Dios me conoce
Pronto llegará la temporada navideña y la búsqueda por la mejor decoración y el pesebre ha comenzado. En algunos países las familias acostumbran a decorar su casa con un árbol de navidad natural, y la tradición es que las famlias y amigos vayan juntos en busca del suyo. Miden el árbol, deciden y negocian el precio. Es vital que el árbol no sea demasiado grande para tener el espacio suficiente de adornos. Existen algunas peculiaridades con respecto al árbol, por ejemplo, el aroma no debe ser muy fuerte y, desde luego, el árbol no debe estar seco. Existen diferentes tipos entre los más conocidos, el pino y el abeto. Cada familia tiene sus preferencias, pero, a fin de cuentas, el propósito es el mismo. Todos quieren tener el árbol y la decoración perfecta en su casa.
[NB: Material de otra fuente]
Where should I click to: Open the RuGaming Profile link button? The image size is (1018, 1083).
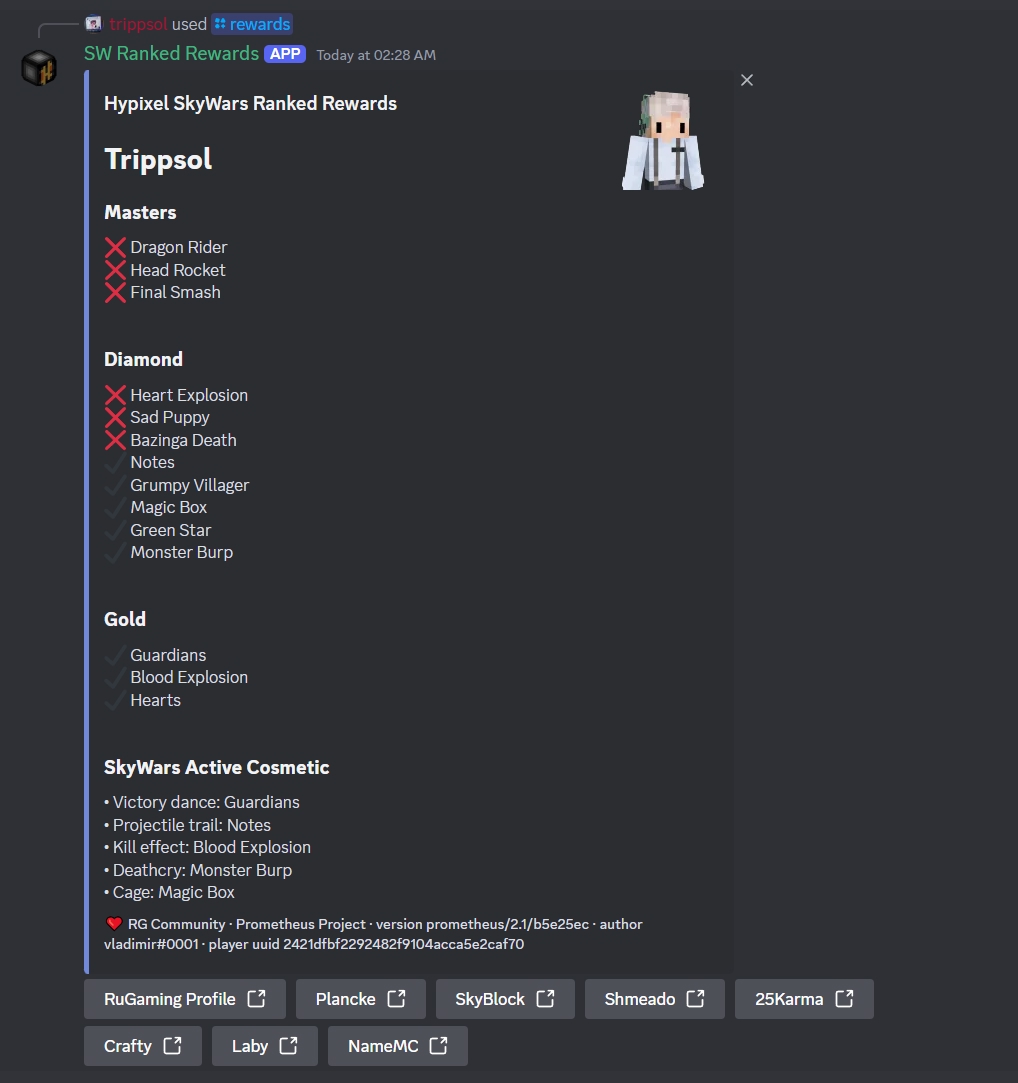[184, 999]
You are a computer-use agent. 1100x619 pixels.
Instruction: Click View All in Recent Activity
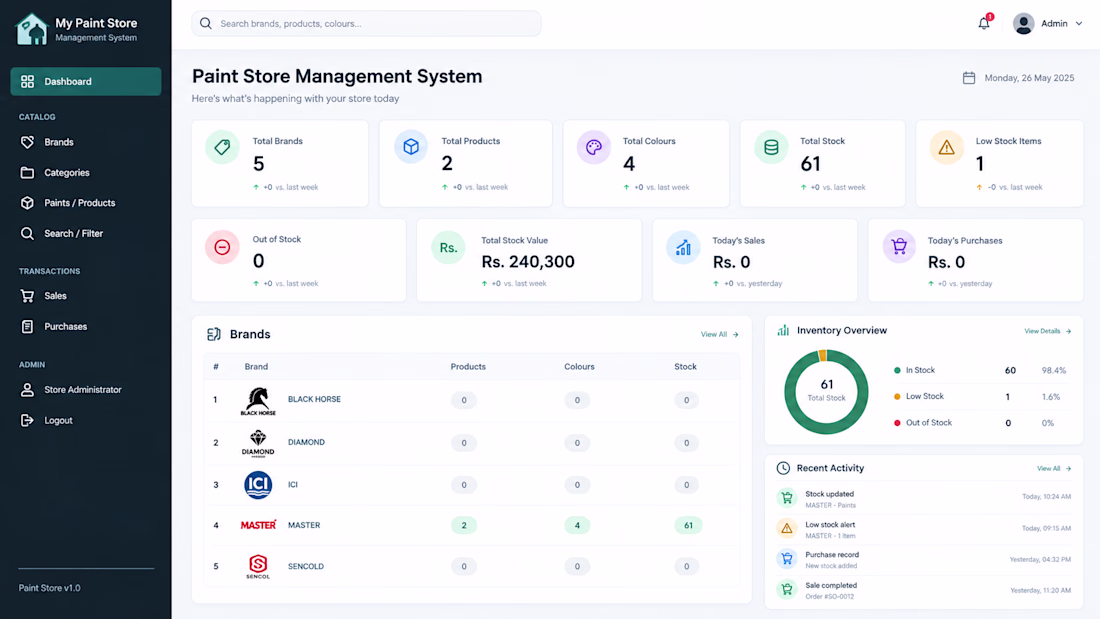[x=1054, y=469]
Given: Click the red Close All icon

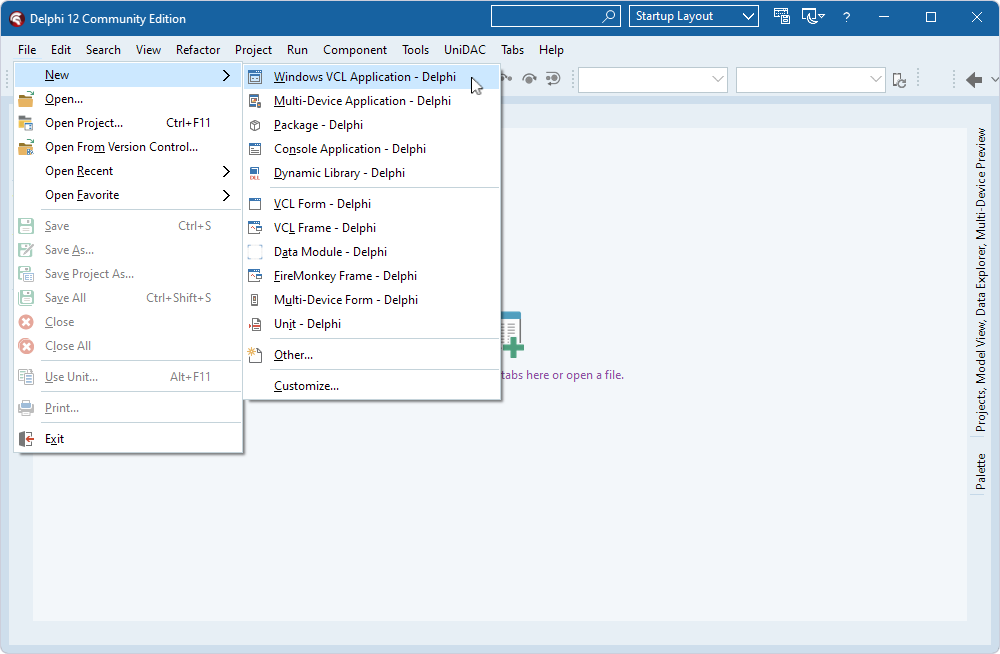Looking at the screenshot, I should [x=26, y=345].
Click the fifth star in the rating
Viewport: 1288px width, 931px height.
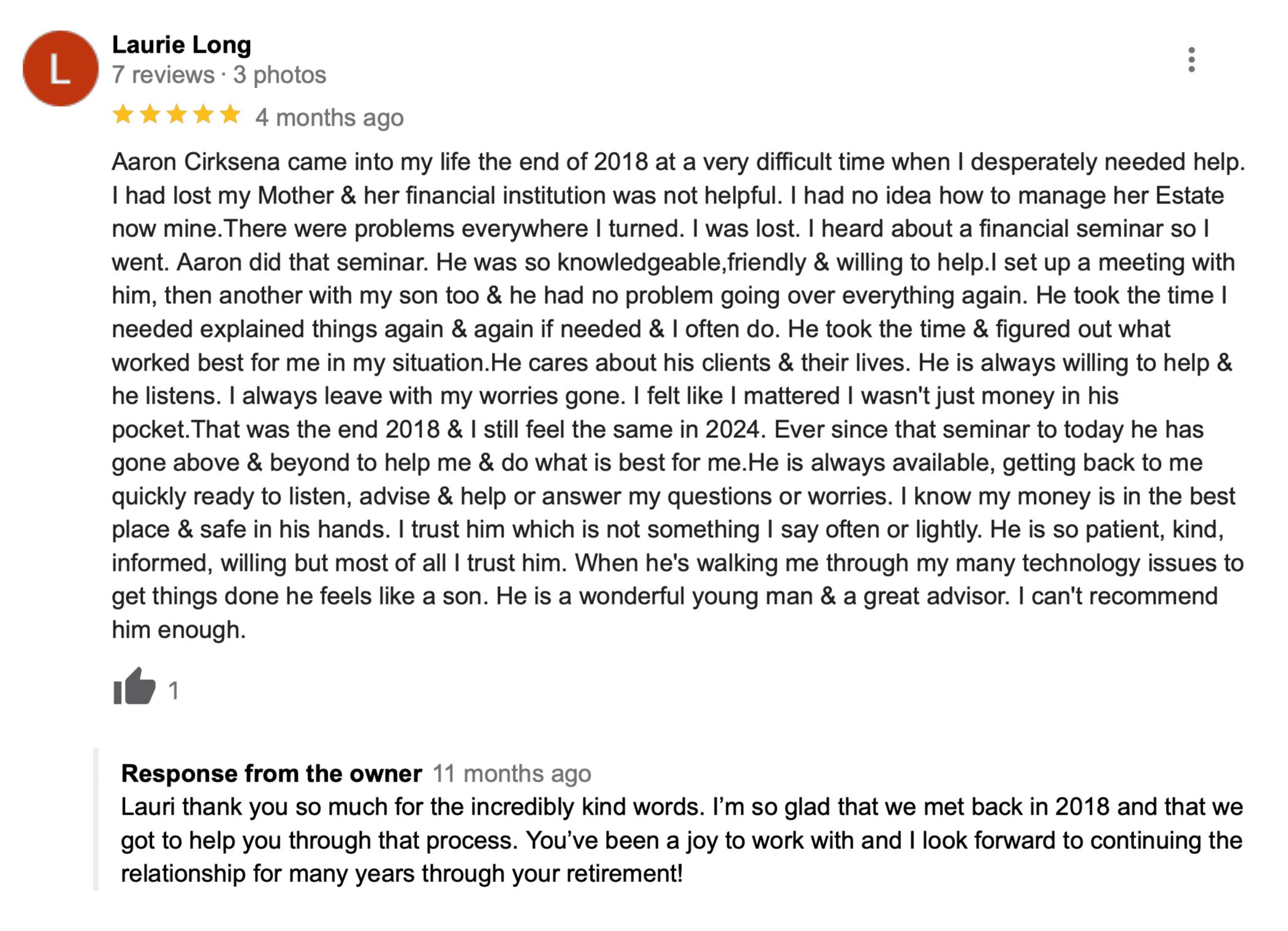tap(230, 115)
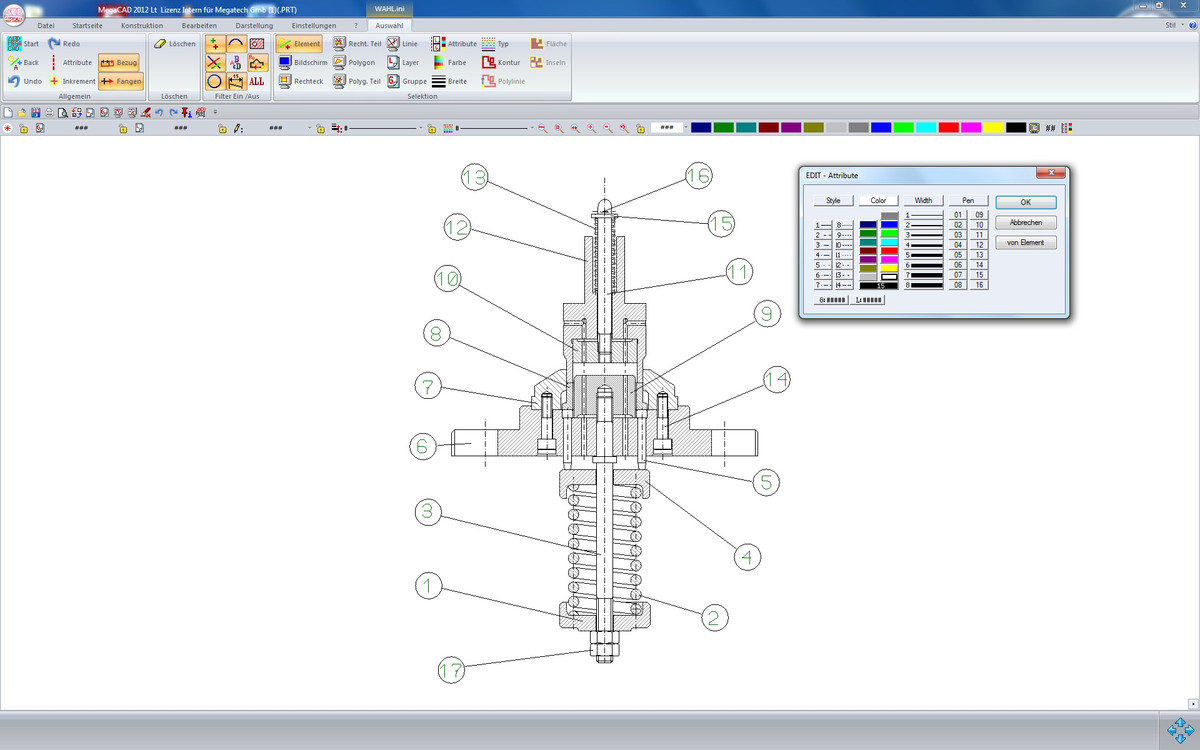The image size is (1200, 750).
Task: Select by Farbe icon
Action: pyautogui.click(x=439, y=62)
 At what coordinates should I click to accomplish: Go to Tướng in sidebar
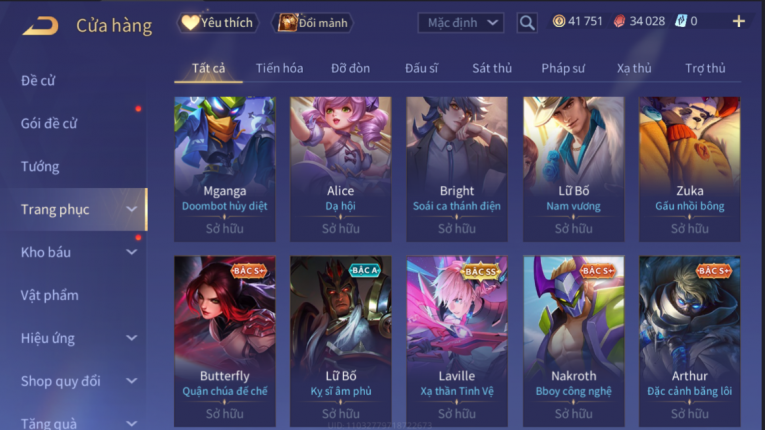point(40,166)
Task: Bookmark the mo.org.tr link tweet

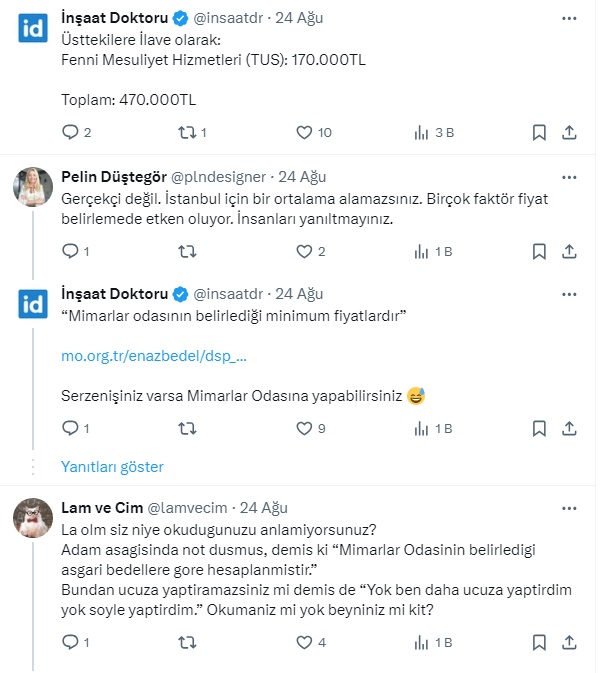Action: (539, 429)
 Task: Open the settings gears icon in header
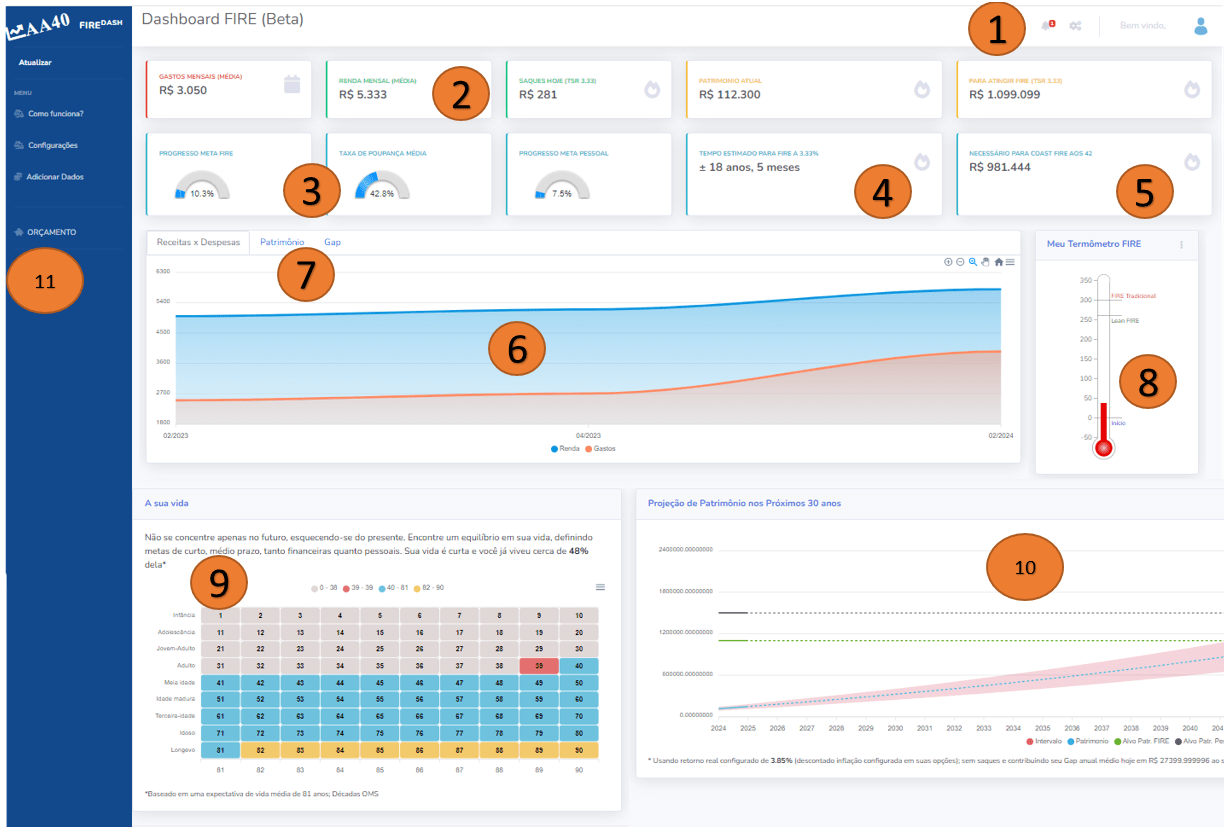click(x=1075, y=25)
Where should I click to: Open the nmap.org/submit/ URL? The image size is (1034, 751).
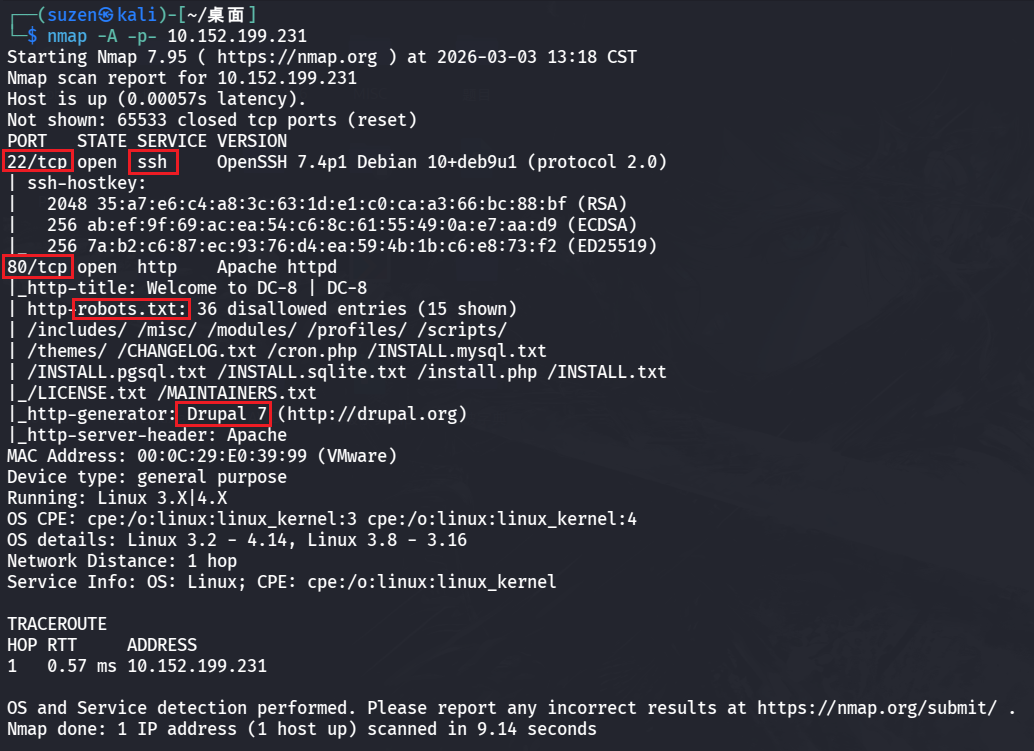click(876, 708)
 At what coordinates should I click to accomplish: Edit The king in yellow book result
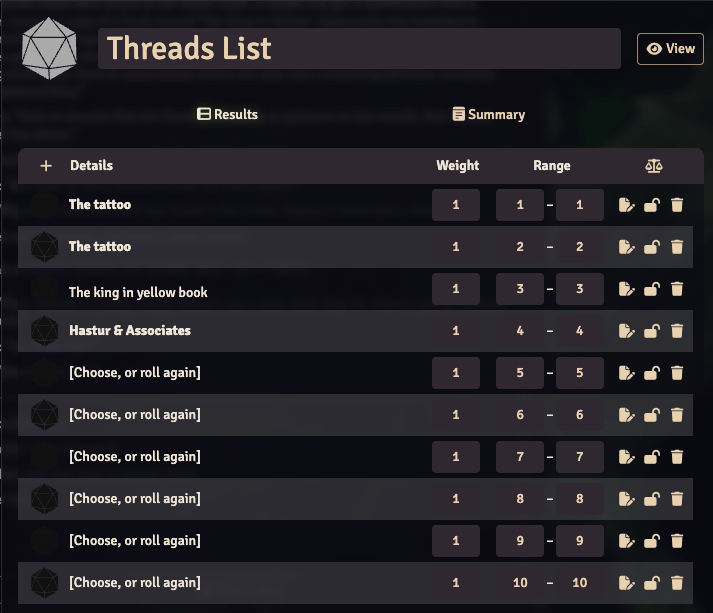coord(626,289)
Las familias experimentan varias emociones en este proceso de búsqueda, desde que entregan el dinero, lo transportan a la casa, buscan el mejor lugar e inclusive lidian con que el árbol encaje perfectamente con el soporte. Pero existe una temida inclinación del árbol, así que alguien de la familia se arrastra frenéticamente bajo el árbol y ajusta los tornillos. Pero descubre que es inútil y tiene que ir al garaje, tomar una sierra y cortar el árbol.
Muchos de nosotros nos identificamos con esta situación, pero no somos los únicos que hemos tenido que lidiar con este tipo de circunstancias. Nuestro Padre celestial tiene que lidiar, frecuentemente, con nuestras inclinaciones, curvas y anomalías poco atractivas. Ninguno de nosotros puede mantenerse erguido por sí mismo. Nos torcemos o inclinamos en nuestros comportamientos y patrones de pensamiento.
Aquello que hacemos con los árboles de Navidad, Dios también lo hace con nosotros. Él nos levanta, tiene un lugar en mente donde quiere ubicar sus árboles.
" Todavía no tengo las palabras en la lengua, ¡y tú, Señor, ya sabes lo que estoy por decir! Tu presencia me envuelve por completo; la palma de tu mano reposa sobre mí. Saber esto rebasa mi entendimiento; ¡es tan sublime que no alcanzo a comprenderlo!" (Salmo 139:4-6).